Why am I talking about catalog racks?
Because we had a word for the frenzy of activity in that time period in the TAC, with its mounds of manuals, pounds of paper, and, finally, its web of bytes containing so much of what was interesting in the early networking industry.
Sipping from the fire hose.
Now that I’ve been working on networks for 20 years, I’ve discovered something: we like sipping from the fire hose. It’s somehow exciting to live in a world where there’s always some new technology that’s just coming, in a world where we truly believe this will change everything. It’s exciting. It’s interesting. But there’s also a downside. Not only is burnout a real option, but tech folks tend to end up being insecure, unhappy, constantly looking over their shoulders. Why? Because you just can’t sip from the fire hose fast enough to really keep up. From an article over at Idlewords —
(btw, the entire article is worth reading)
I know this is hard to hear, and it’s even hard to say. But, look — there is such a thing as good enough.
There, I said it, and the sky didn’t fall. The walls didn’t start their inexorable squeezing like every great SciFi movie requires. The end of the world didn’t come.
There is such a thing as good enough in our networks. We don’t need to design for a moon shot, we need to design for the problem set in front of us — not forgetting that one of those problems is going to be inevitable changes, and therefore flexibility is a grounding requirement. Do you know what happens when you forget “good enough” in network design? I once talked to an architect at a large corporation who said, “our network is a mashed up ball of every failed networking product and system push by our primary vendor.” I looked at his network diagrams, and I realized he was right — I could recognize the sea flow of initiatives that had passed through the fire hose over twenty years.
There is also good enough in your skills. Do you really need the 6th CCIE? You need to learn continuously, but we’re often on a treadmill of “have to learn,” said at 2AM as our family peacefully sleeps, knowing we’ll be a crank in the morning so we could build just one more lab overnight. Part of this is our fault, of course, because we, each, individually don’t do any better at going through resumes looking for engineers (rather than someone with the right buzzwords), than HR or anyone else. Part of this is our fault for choosing a world where the excitement for the new and novel, the squirrel, dominates.

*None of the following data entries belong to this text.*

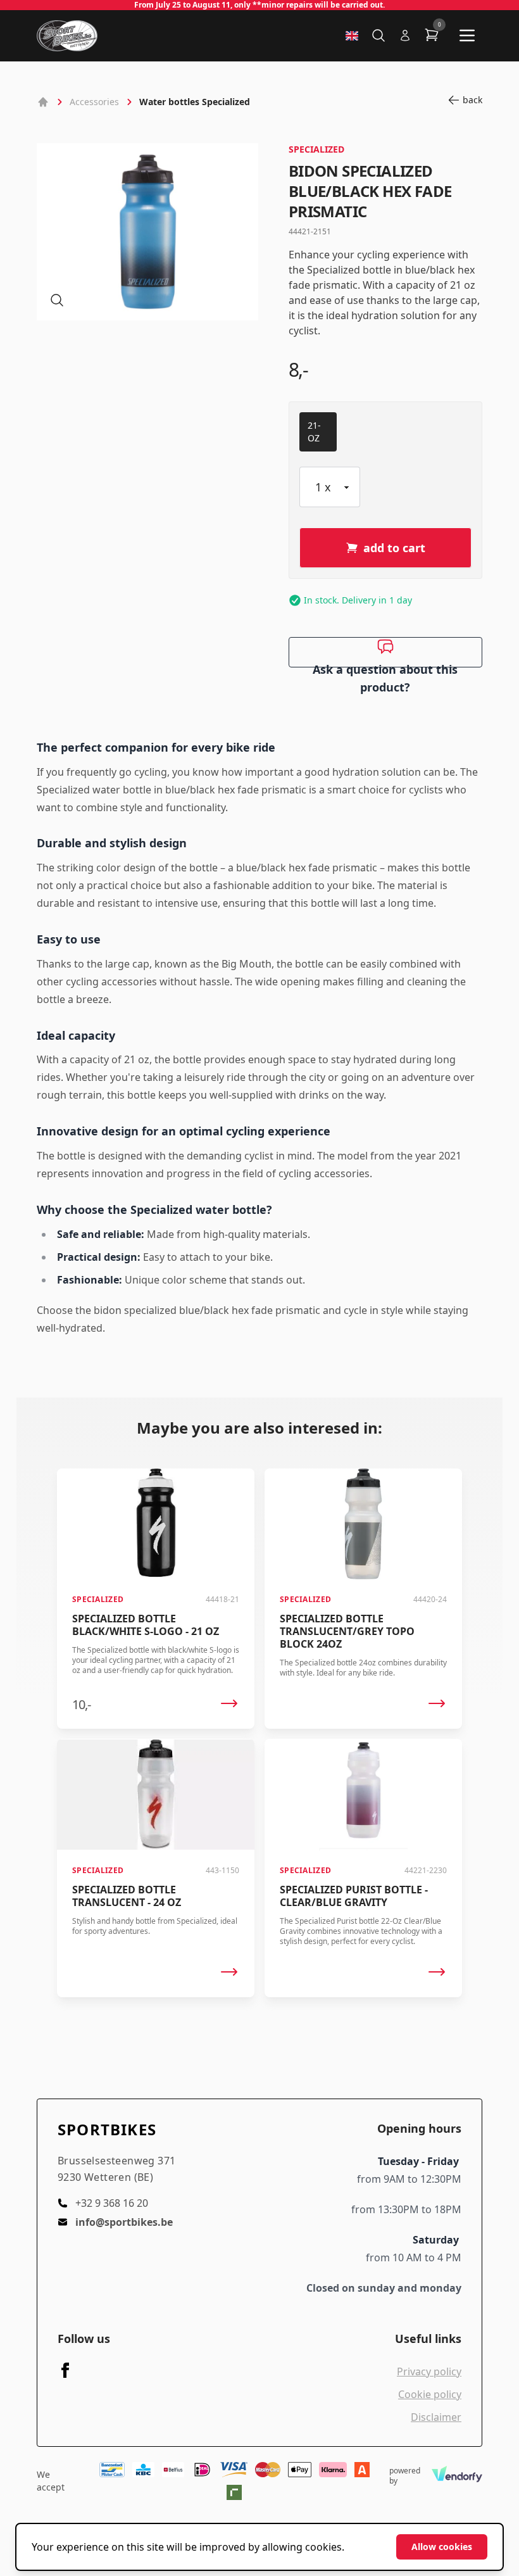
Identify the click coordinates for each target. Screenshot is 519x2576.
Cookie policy (429, 2394)
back (472, 100)
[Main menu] (467, 35)
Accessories (94, 102)
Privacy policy (429, 2371)
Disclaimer (436, 2417)
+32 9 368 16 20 (111, 2203)
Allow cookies (441, 2547)
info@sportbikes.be (124, 2222)
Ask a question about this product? (385, 664)
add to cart (394, 547)
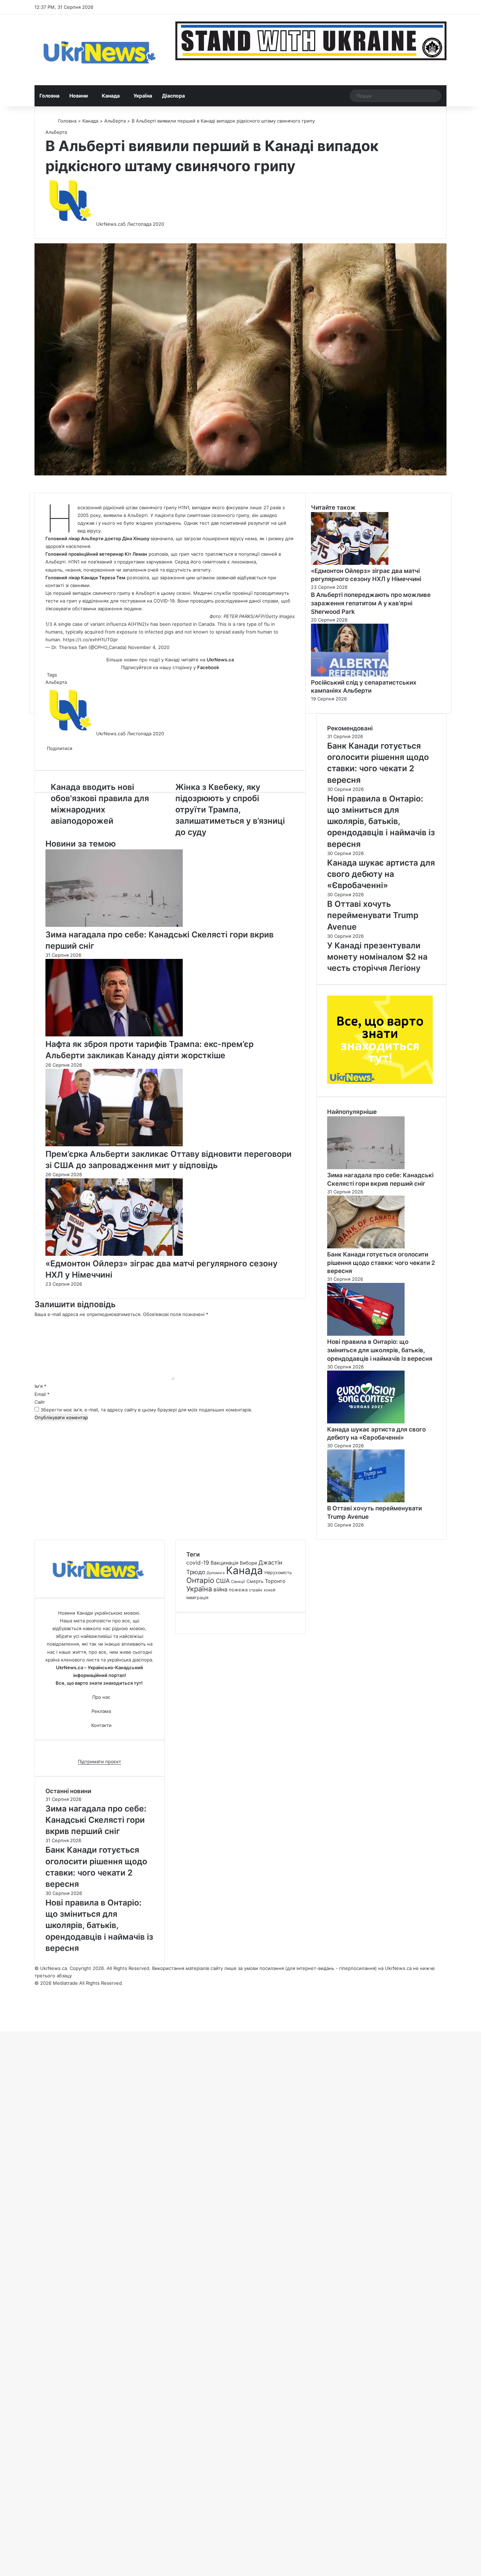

So this is what I think needs to be said to those who are entering the engineering field — particularly network engineering — it’s okay to be good enough. It’s okay to focus on understanding the theory, and not worrying so much about each individual bit. It’s okay to go to bed and get up a happier person — it’s okay to leave that lab ’til tomorrow. Don’t stop striving for excellence, for new knowledge, for new concepts. But don’t forget to build a foundation of fundamentals on which to build real skills, rather than just flash in the pan “I know the latest thing so I can put it on my resume.”
And don’t forget that oftentimes good enough is just, well, good enough.